--- START OF Exercise inputs ---
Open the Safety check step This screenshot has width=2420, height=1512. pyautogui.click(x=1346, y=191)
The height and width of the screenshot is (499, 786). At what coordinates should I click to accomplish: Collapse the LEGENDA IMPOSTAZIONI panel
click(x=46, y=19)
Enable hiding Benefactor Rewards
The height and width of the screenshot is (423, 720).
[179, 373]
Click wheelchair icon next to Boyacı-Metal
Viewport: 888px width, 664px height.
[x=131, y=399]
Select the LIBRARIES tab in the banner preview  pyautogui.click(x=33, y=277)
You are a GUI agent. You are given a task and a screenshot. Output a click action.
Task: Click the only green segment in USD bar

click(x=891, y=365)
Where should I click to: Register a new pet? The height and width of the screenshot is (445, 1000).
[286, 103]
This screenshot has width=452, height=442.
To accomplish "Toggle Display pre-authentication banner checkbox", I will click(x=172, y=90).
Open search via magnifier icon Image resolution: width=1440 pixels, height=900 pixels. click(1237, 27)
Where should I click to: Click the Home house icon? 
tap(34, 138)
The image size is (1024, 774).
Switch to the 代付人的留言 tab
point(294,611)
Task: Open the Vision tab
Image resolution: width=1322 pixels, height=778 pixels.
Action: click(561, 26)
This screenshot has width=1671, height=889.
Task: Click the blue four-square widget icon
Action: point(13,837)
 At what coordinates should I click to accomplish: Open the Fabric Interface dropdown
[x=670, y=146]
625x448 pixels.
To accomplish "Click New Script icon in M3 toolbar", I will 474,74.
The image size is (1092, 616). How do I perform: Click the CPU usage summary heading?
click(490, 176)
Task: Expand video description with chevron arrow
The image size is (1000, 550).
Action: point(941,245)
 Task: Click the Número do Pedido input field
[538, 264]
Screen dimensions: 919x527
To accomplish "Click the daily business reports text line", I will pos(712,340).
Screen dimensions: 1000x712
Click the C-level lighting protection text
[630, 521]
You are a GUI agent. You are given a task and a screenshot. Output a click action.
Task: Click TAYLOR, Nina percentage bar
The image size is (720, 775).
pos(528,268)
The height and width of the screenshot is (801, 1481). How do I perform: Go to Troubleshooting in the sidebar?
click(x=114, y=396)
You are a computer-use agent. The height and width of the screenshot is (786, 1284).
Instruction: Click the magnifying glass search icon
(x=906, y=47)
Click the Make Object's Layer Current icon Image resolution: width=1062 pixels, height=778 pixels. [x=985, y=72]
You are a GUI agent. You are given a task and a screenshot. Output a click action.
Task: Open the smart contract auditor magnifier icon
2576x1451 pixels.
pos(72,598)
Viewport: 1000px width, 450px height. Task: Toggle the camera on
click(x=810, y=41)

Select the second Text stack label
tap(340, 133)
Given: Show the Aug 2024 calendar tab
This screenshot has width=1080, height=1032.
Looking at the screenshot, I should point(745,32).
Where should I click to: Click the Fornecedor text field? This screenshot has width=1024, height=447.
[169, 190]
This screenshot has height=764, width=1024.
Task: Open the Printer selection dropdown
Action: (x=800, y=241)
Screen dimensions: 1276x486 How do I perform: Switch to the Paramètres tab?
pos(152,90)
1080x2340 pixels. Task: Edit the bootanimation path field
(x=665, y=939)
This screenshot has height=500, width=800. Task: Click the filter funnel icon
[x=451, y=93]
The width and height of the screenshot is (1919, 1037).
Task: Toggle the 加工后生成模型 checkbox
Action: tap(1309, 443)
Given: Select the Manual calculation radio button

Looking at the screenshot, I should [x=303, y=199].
--- END OF Exercise inputs ---
What needs to be done: Count the lines in the records above that contain the word "dimensions". Reply with the number alone.

Reply to the exercise: 3